Week 10

Week 10 was an intense week of change, reflection, and reprioritization, but one with a strong ending.

As we started to realize around Week 8, because of our subject matter, our project was becoming—by necessity—a research & development project, as there was a lot of testing and iteration required to really understand why many voice interactions are dissatisfying and how we could build something that avoided those pitfalls with limited technology. It was a tall order!

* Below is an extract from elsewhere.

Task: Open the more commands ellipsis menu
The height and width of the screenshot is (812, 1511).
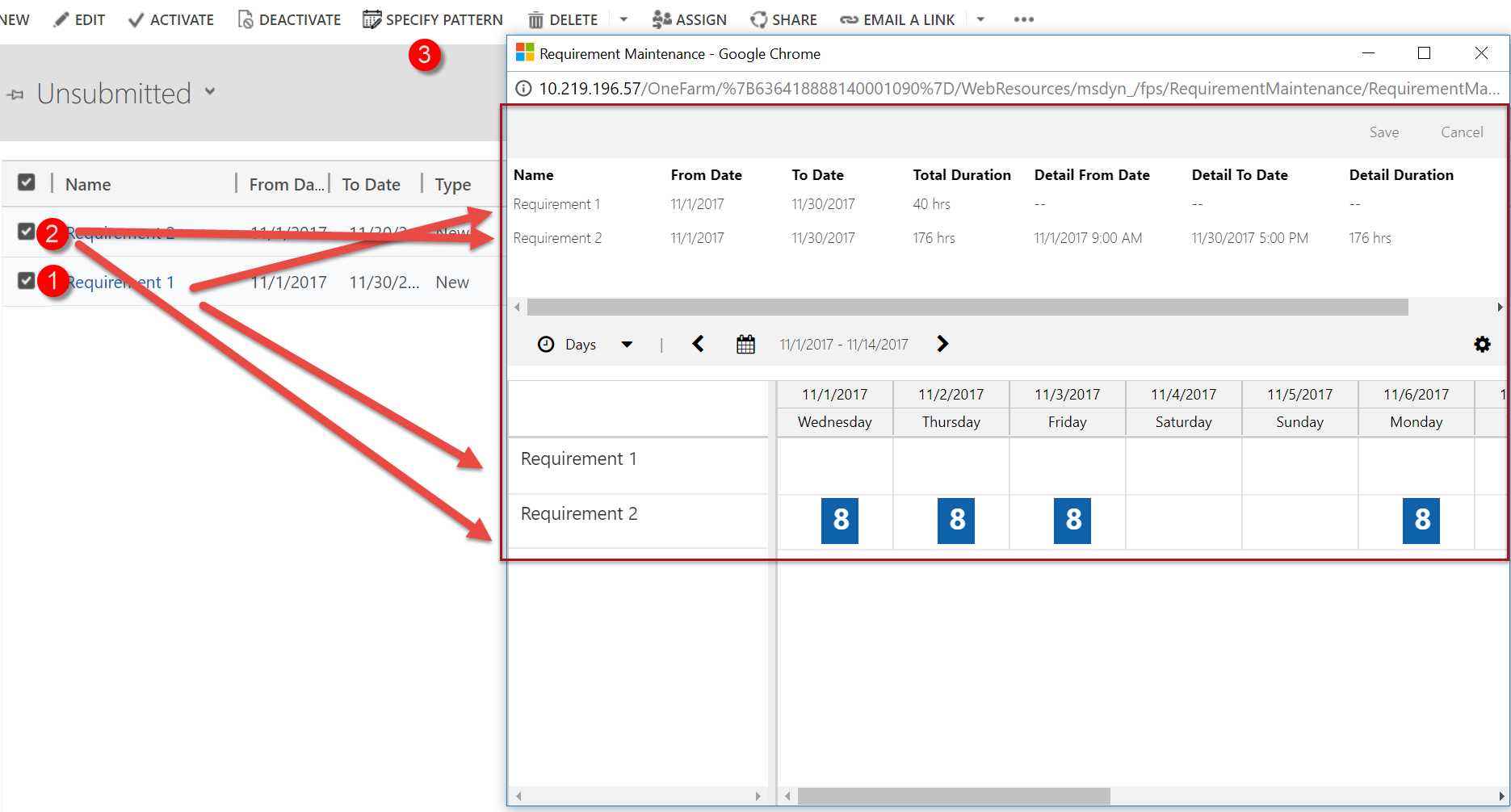Action: 1023,19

However, we had stumbled upon something really great back in Week 5 with only part of the knowledge we have now. Why, then, was our Week 5 demo so much stronger than out Week 9 demo? Technology was certainly a key reason: our little girl only recognized certain keywords, and in order to give our character a natural language understanding (NLU) that would give the illusion of intelligence, we had to build a new framework from the ground up. That framework is very complex and, as of Week 9, we learned we needed to restart from the ground up a third time.

Perhaps more importantly, we misunderstood what was successful in our demo. We thought the joy was in teaching, but really, it seems the delight was in discovering how to teach and then using that common knowledge.

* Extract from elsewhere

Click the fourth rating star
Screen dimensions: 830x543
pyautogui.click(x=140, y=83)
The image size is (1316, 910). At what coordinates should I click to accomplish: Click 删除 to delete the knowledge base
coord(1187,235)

We thought the joy was in teaching, but really, it seems the delight was in discovering how to teach.

Further Feedback & Iteration

On Monday, Anthony Daniels came to visit, which is always exciting. He took a look at both of our digital demos, and we acted out part of our new soup demo, which was not yet implemented. He enjoyed the empathy he experienced with the little girl but was frustrated because she seemed pre-programmed. As for the soup demo, Anthony didn’t accept the fact that a robot who could speak perfect English didn’t know what a tomato was—the story felt too forced. Carl, our faculty advisor, agreed and added that a) empathy might be tangential to our experience goals and b) that the story was too complex & confusing.

With this feedback and the halves feedback in mind, we set out to return to the basics of what we knew would work. The team had a fruitful debate on Tuesday as to whether or not we could get cooking to be interesting, as teaching ingredients left little room for orthogonal descriptors—for example, it would be very strange to describe a tomato as a red sphere… it’s a tomato. We also debated the merits and downsides of a fetching-centric game: it would certainly be simpler and easier, but what would our new domain be? Kitchens have a nice way of restricting the domain of what a guest would expect to be present that other environments might not.

A New Combined Cooking/Fetching Game

And, alas, a solution emerged somewhere in the middle! We decided upon a two-way fetching/serving game set in a kitchen that would provide a framework for cooking if we have the time in the future but didn’t necessitate it. The experience breaks into three beats:

  1. Greeting/introductions: We are in an alien restaurant for its first day of operation, and the player is working with an illiterate robot to serve up orders. She’s at the order window, and the player is at the pick-up window.
  2. Getting the order: The robot hands the player an order form written in an alien language, and using a translation chart on the wall, players will decipher what the code means and then teach the robot the names of alien fruits as well as the color of the required fruit. Once the robot understands, it fetches the ingredient.
  3. Serving: The robot, since she got the order, knows who it goes to. She tells the player to give it to the alien as identified by race (Gloffglorp, etc). The player needs to learn from the robot how to identify the correct alien and serve it appropriately.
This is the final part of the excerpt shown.